1. Use Your Own Pictures
I broke the number one unwritten rule of selling used items online and used stock images. I did this with a pair of Clarks first walker shoes that had been worn once, and although I described the quality to the best of my ability, it’s not going to be the same for the buyers as actually seeing what they will be getting. Using stock images is the lazy way out and makes it look as though there is something to hide: my shoes still sold, but not for nearly as much as they would have if I had gone over and above to take good pictures of the item.
2. Good Quality Sells Better
If you think about what buyers will be looking for when searching eBay, generally it’s the bargain. They want the quality items at a discounted price, and therefore big brands will always sell better. For kids clothes, the likes of Next, Debenhams, John Lewis will always sell better than Primark, or super market brands. Although some of the items in Primark can be just as expensive as next, it’s all about selling what people want to buy. There is nothing stopping you from listing the lower priced items, but it’s all about weighing up whether or not it is worth the hassle, which brings me to my next point.
3. Think About Postage
So often you see on eBay ‘lots’ or ‘bundles’ of items, and it can be tempting to list your own items in the same way. But before you list twenty old sleepsuits in one listing, consider how much these will sell for in comparison to the price of postage. Twenty sleepsuits will cost a lot more than you would think to post, and chances are selling these items will cost you more than you make back. Be savvy, as much as selling on your items is great, sometimes cutting your losses and donating items to charity is the best option.
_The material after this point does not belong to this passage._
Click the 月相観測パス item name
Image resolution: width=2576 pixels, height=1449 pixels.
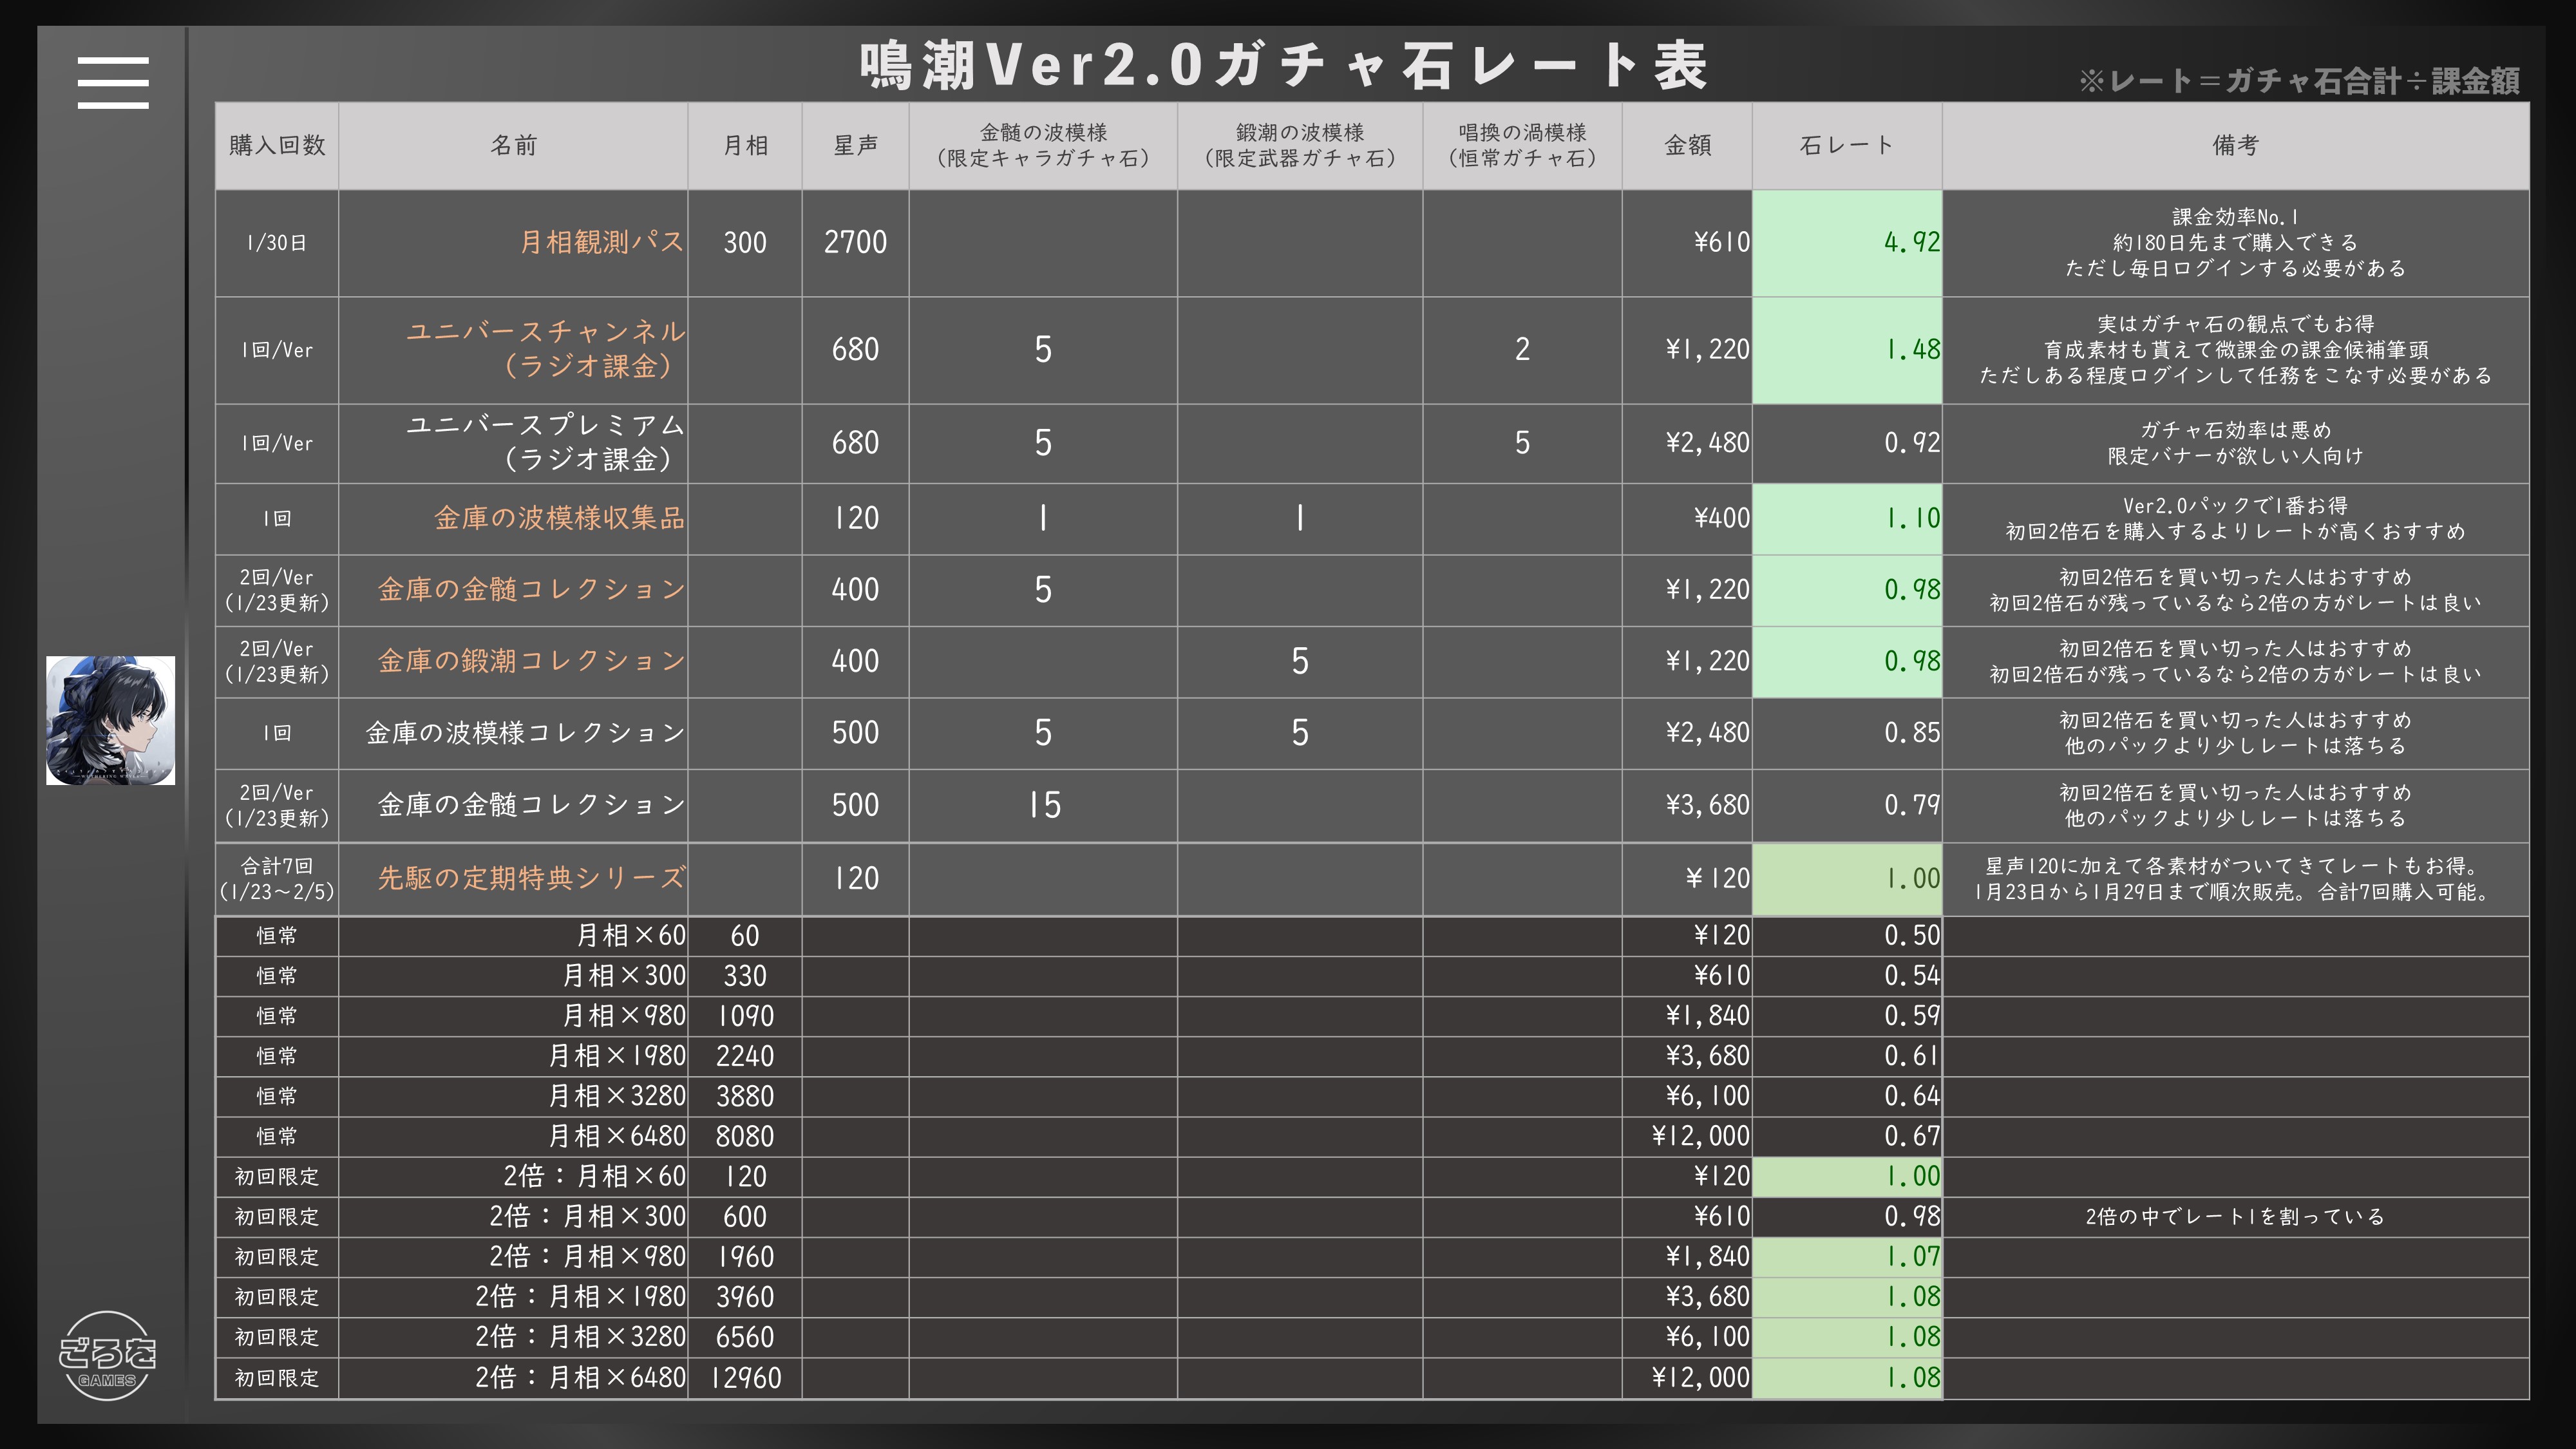click(x=601, y=242)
Decluttering is never fun, but the end result is completely and entirely worth it. Selling on eBay was such a positive experience that I almost fear for my own wardrobe now: it feels great to be able to take items that we have no use for and send them to a home where they will actually be given some love. Ignoring the sentiment, it’s also brilliant to have some extra cash back for clearing out some cupboard space…
Have you sold on eBay before? I’m no veteran, what are your top tips?
Disclaimer: I am a member of the Mumsnet Bloggers Panel, a group of parent bloggers who have volunteered to review products, services, events and brands for Mumsnet. I have not paid for the product or to attend an event. I have editorial control and retain full editorial integrity. [I have received a voucher as a token of thanks for this post].